THE RECORDS.
== == ==
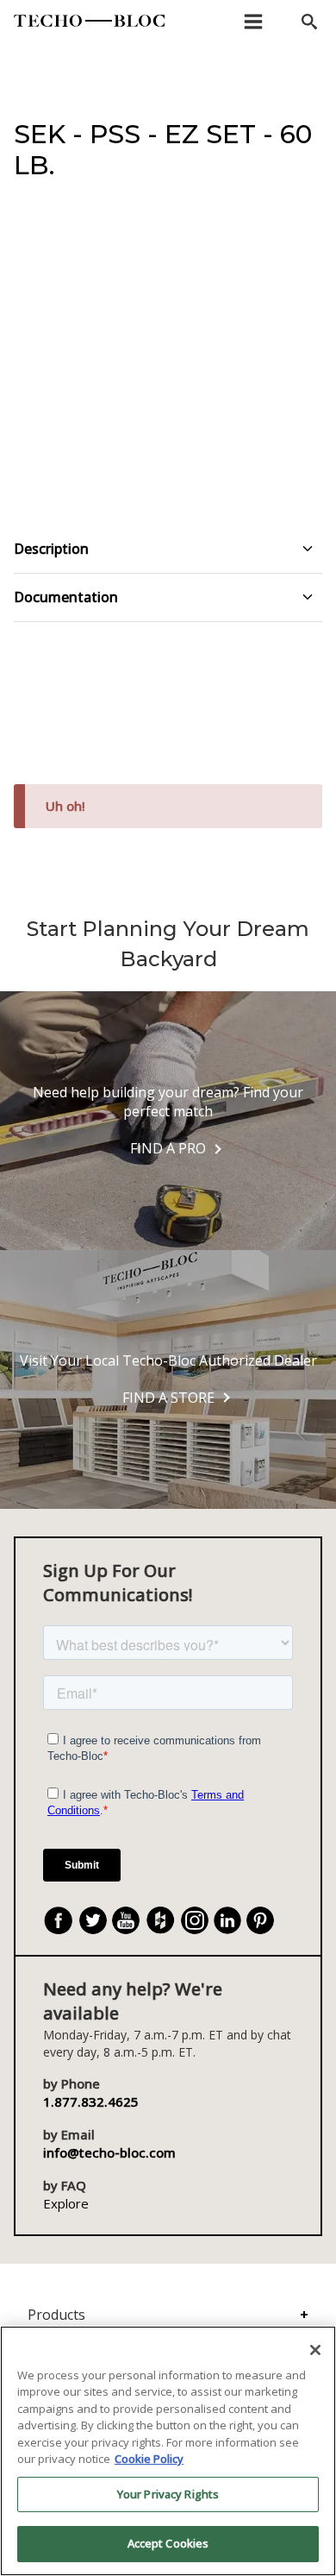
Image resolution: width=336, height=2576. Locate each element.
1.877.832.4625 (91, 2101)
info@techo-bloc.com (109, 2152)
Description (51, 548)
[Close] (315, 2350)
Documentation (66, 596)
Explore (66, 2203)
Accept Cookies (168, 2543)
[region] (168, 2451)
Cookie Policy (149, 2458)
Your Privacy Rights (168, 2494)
== == ==
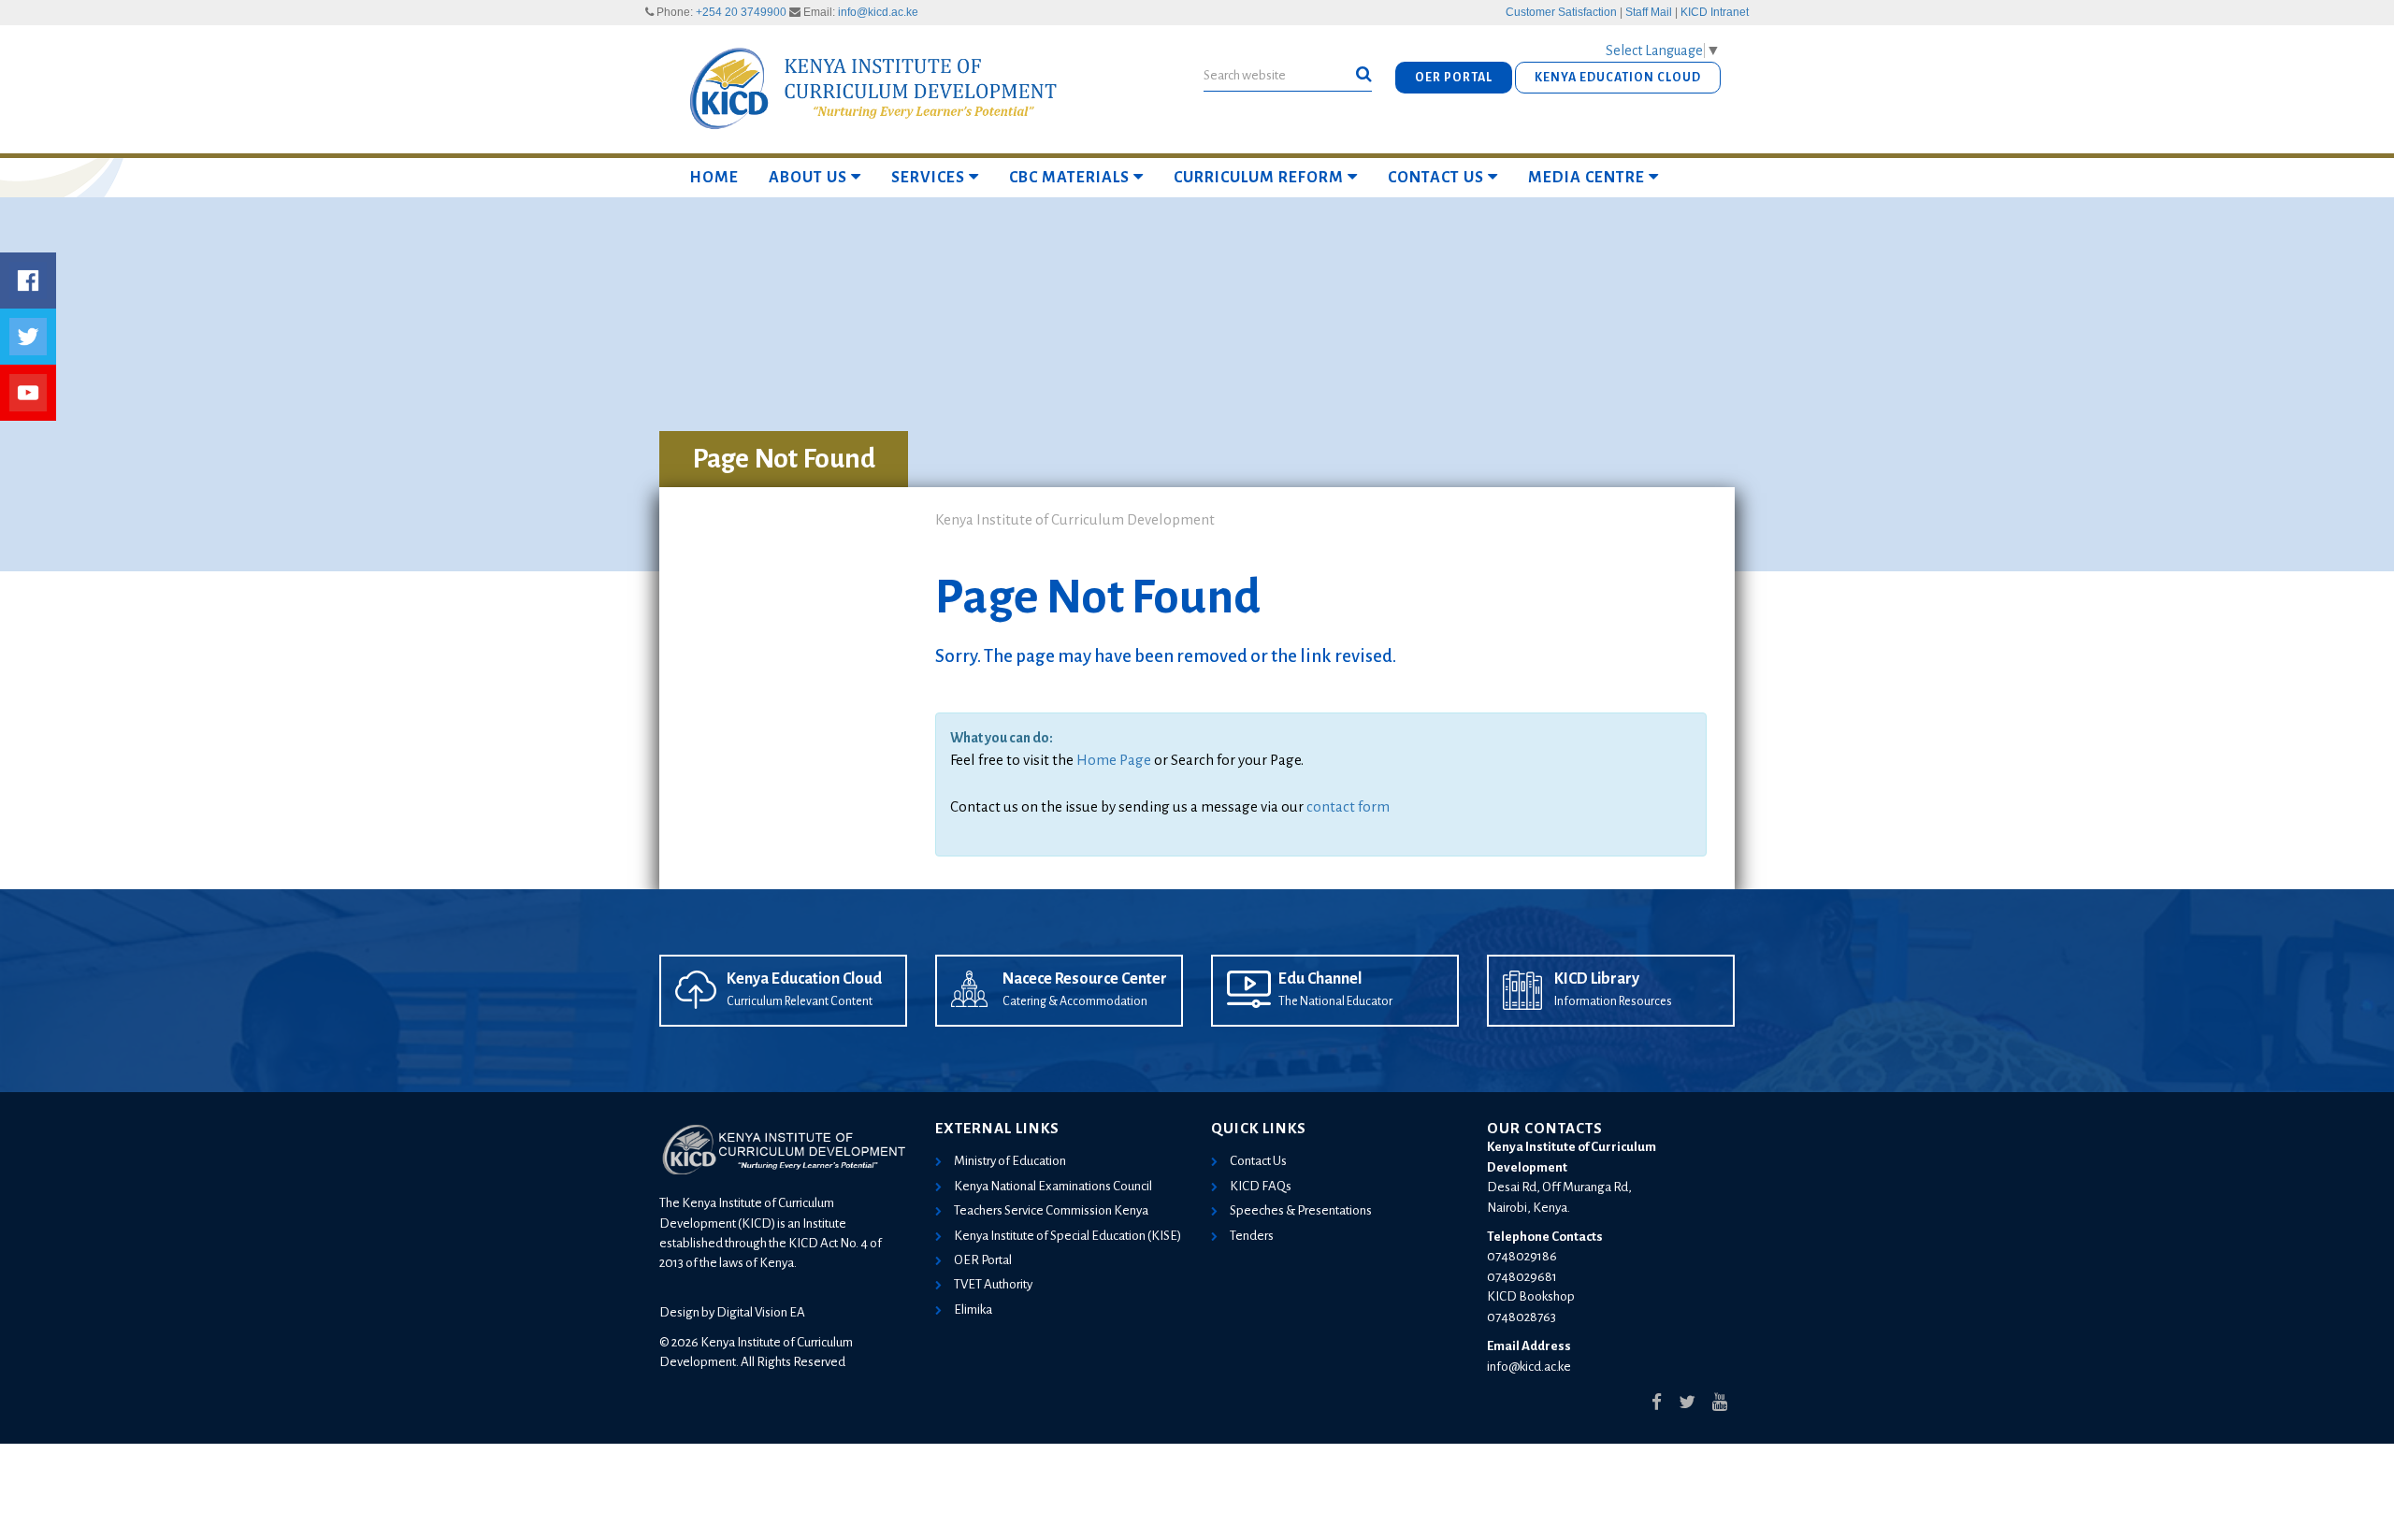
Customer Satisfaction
== == ==
ACTION ITEM. Of all the entries above, output exactly the lines between the one holding "Image resolution: width=336, height=2576." and the one holding "Accept Cookies (168, 2543)", inclusive.

ANSWER SPACE.
Image resolution: width=336, height=2576. Locate each element.
1.877.832.4625 (91, 2101)
info@techo-bloc.com (109, 2152)
Description (51, 548)
[Close] (315, 2350)
Documentation (66, 596)
Explore (66, 2203)
Accept Cookies (168, 2543)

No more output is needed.